Dataset entries
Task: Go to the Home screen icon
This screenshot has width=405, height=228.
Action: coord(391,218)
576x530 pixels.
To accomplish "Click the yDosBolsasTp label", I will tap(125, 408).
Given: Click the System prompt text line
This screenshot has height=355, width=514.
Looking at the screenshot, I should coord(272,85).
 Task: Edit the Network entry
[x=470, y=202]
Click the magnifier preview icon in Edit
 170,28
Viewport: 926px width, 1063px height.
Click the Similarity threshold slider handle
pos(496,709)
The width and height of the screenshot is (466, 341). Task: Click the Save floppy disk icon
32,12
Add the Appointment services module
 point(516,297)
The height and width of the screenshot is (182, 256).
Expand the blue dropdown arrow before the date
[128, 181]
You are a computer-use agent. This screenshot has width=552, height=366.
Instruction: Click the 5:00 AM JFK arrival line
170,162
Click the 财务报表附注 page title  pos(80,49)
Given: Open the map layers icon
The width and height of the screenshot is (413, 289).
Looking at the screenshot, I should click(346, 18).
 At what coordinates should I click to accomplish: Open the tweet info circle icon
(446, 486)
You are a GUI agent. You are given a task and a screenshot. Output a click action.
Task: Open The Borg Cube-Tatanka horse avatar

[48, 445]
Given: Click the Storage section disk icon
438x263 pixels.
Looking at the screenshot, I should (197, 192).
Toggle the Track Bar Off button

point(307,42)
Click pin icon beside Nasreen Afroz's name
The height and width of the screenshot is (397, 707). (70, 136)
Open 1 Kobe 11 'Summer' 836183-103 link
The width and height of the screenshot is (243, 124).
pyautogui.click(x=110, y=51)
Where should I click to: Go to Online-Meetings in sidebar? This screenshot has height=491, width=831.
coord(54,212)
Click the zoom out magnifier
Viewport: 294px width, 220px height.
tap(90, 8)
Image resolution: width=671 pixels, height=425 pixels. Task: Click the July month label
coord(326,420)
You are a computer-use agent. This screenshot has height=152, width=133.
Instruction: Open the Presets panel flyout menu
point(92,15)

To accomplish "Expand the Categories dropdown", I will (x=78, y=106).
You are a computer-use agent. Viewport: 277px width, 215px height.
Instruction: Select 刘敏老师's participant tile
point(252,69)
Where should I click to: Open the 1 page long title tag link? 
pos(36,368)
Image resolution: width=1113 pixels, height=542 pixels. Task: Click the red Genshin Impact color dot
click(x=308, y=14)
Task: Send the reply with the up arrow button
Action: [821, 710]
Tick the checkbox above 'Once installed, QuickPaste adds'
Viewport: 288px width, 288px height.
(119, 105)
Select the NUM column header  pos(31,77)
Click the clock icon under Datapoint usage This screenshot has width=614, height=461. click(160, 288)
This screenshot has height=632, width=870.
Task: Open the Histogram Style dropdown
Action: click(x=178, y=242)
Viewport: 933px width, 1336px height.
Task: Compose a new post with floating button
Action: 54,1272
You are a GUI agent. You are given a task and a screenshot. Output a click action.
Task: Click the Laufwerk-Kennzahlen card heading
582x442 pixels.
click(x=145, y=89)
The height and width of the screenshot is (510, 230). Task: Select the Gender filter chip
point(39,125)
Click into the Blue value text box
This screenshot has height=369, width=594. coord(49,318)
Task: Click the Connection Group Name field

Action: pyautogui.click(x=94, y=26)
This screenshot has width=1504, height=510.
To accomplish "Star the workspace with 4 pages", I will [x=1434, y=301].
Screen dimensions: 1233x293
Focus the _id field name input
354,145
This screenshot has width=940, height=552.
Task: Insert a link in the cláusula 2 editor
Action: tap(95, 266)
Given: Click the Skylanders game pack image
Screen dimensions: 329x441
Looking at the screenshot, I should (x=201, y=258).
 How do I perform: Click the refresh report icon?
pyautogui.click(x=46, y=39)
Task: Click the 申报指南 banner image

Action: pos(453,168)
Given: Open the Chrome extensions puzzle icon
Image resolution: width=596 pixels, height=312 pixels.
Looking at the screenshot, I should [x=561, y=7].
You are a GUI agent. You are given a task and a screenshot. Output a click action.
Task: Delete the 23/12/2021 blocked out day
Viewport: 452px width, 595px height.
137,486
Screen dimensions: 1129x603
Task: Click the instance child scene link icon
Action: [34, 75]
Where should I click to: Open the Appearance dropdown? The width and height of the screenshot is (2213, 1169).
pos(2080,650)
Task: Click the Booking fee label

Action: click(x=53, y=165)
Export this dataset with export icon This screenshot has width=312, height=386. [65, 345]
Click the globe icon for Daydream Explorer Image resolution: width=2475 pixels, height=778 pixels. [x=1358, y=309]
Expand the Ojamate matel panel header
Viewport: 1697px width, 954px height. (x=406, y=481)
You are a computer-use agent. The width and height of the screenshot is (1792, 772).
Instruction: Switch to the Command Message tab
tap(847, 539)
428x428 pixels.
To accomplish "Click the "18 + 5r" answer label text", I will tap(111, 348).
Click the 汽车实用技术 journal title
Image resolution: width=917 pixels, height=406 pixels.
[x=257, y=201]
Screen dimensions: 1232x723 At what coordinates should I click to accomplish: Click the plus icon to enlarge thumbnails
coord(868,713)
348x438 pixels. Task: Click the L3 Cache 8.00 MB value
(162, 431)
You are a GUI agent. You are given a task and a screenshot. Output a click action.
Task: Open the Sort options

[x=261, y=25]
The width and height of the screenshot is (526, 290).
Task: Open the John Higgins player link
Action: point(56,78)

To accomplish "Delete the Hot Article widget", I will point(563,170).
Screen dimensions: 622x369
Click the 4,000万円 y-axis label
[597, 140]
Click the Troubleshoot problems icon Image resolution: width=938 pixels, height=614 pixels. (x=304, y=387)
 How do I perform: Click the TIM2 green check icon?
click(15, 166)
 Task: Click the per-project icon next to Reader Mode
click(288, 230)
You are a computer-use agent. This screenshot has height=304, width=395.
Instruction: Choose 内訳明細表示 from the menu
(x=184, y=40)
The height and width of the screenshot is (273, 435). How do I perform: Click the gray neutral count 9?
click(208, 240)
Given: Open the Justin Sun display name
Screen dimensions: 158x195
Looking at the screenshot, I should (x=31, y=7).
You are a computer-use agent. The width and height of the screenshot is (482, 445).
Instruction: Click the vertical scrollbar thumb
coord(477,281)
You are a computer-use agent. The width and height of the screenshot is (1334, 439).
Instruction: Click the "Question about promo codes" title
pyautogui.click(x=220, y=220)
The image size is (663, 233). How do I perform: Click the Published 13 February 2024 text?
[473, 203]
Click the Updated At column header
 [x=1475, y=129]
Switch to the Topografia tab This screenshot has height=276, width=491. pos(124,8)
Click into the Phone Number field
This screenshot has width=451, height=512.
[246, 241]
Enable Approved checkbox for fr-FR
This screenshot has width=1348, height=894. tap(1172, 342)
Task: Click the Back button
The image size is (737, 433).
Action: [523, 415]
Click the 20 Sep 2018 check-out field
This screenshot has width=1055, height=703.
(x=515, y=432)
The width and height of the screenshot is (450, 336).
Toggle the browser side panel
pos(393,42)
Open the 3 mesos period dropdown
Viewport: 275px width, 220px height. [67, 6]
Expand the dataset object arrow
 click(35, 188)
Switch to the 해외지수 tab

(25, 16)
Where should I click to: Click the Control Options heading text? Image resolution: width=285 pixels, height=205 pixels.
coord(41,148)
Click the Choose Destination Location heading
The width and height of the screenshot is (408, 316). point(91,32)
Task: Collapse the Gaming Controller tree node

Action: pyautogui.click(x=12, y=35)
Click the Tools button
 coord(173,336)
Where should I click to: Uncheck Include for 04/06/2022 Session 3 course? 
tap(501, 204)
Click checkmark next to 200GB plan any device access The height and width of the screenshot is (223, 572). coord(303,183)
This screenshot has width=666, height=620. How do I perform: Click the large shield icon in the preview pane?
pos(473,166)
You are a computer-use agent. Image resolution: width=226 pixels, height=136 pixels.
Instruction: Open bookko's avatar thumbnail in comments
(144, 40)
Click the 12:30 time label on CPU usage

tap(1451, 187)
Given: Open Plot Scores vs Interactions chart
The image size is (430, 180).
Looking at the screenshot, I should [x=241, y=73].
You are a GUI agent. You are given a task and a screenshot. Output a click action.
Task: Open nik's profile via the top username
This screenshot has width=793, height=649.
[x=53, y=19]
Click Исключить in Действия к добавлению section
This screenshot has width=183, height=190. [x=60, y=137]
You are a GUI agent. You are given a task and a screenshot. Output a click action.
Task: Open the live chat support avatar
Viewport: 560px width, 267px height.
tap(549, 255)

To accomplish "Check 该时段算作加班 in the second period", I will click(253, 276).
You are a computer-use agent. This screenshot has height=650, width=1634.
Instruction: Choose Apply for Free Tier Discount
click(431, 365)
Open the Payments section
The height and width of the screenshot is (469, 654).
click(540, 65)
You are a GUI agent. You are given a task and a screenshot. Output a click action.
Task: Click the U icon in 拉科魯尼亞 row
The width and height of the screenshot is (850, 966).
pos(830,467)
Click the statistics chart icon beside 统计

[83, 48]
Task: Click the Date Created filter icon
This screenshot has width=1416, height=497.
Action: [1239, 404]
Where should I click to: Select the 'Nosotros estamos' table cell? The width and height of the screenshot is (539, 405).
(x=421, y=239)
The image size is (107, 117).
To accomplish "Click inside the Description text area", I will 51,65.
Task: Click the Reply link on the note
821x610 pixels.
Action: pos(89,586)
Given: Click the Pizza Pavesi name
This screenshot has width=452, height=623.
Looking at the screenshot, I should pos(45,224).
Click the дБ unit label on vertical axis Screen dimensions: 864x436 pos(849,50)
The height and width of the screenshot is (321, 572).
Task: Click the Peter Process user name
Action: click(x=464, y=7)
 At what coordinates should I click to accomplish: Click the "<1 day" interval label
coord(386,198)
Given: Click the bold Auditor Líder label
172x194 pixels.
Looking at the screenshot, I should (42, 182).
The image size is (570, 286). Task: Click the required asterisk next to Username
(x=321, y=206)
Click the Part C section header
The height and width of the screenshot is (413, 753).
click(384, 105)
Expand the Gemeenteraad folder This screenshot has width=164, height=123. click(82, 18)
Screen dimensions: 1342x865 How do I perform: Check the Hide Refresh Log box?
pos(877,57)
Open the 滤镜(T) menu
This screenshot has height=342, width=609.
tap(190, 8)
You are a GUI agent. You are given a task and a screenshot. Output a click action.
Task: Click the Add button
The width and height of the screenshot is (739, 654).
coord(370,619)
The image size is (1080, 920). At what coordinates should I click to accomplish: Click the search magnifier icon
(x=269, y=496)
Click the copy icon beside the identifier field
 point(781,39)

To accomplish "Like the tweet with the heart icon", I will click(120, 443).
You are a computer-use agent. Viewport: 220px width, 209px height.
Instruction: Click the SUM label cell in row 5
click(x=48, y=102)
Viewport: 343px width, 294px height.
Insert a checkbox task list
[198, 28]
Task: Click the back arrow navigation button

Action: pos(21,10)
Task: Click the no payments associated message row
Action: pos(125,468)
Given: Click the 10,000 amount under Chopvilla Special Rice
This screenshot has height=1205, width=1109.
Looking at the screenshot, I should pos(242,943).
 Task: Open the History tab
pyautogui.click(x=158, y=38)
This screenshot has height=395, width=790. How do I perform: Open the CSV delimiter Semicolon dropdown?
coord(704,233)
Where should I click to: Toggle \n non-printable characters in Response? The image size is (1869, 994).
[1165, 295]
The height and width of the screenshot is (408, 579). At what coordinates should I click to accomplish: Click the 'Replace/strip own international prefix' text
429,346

THE TASK> Taking the line with "The image size is (570, 286)." as the first and the line with "Expand the Gemeenteraad" as the last, retype that stretch of the data above exactly, with no other lines.

RESPONSE TO THIS TASK>
The image size is (570, 286). Task: Click the required asterisk next to Username
(x=321, y=206)
Click the Part C section header
The height and width of the screenshot is (413, 753).
click(384, 105)
Expand the Gemeenteraad folder This screenshot has width=164, height=123. click(82, 18)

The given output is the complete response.